(Listed entries)

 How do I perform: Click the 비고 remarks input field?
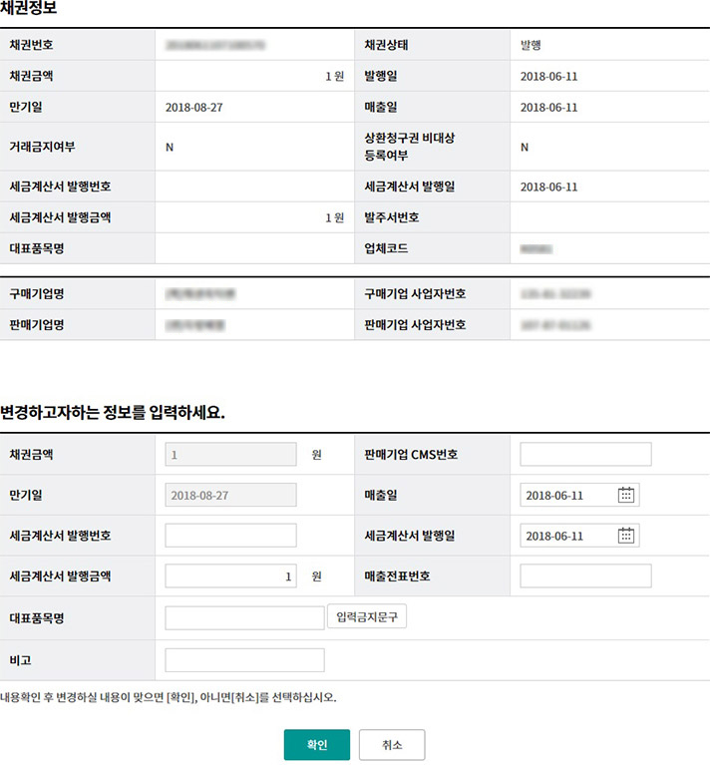[244, 660]
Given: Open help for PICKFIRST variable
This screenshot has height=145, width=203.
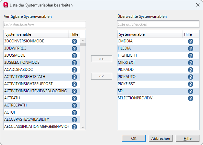Looking at the screenshot, I should point(191,84).
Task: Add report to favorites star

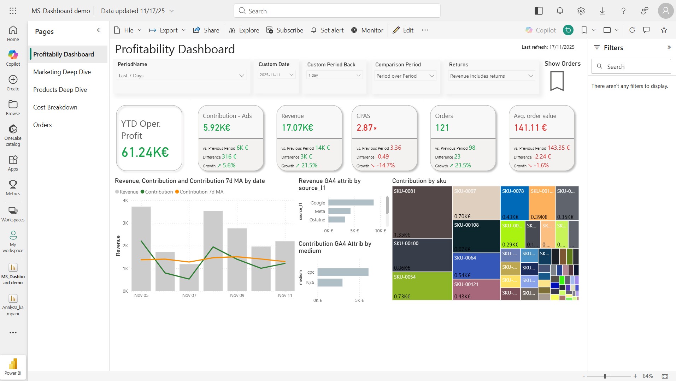Action: click(x=664, y=30)
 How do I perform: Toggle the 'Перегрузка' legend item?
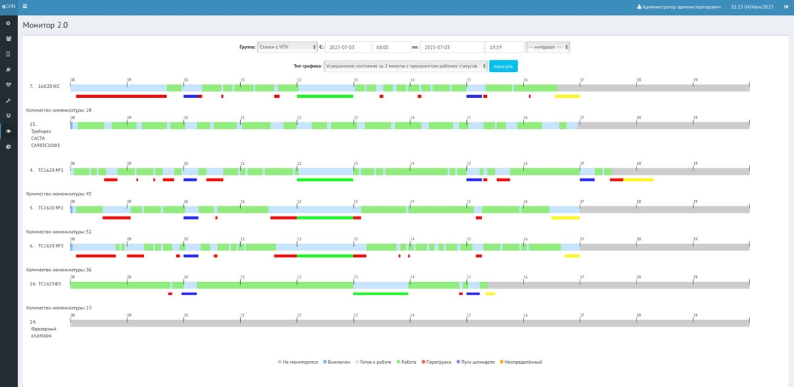point(436,362)
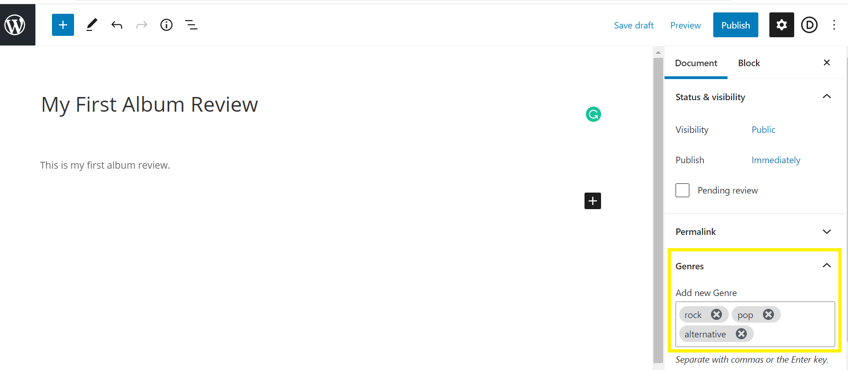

(End Listed entries)

Drop the images; restate the listing exactly.

§ Exercise solution
 How do I perform: Click the 비고 remarks input field?
[244, 660]
Given: Open help for PICKFIRST variable
This screenshot has height=145, width=203.
Looking at the screenshot, I should point(191,84).
Task: Add report to favorites star

Action: click(x=664, y=30)
 How do I perform: Toggle the 'Перегрузка' legend item?
point(436,362)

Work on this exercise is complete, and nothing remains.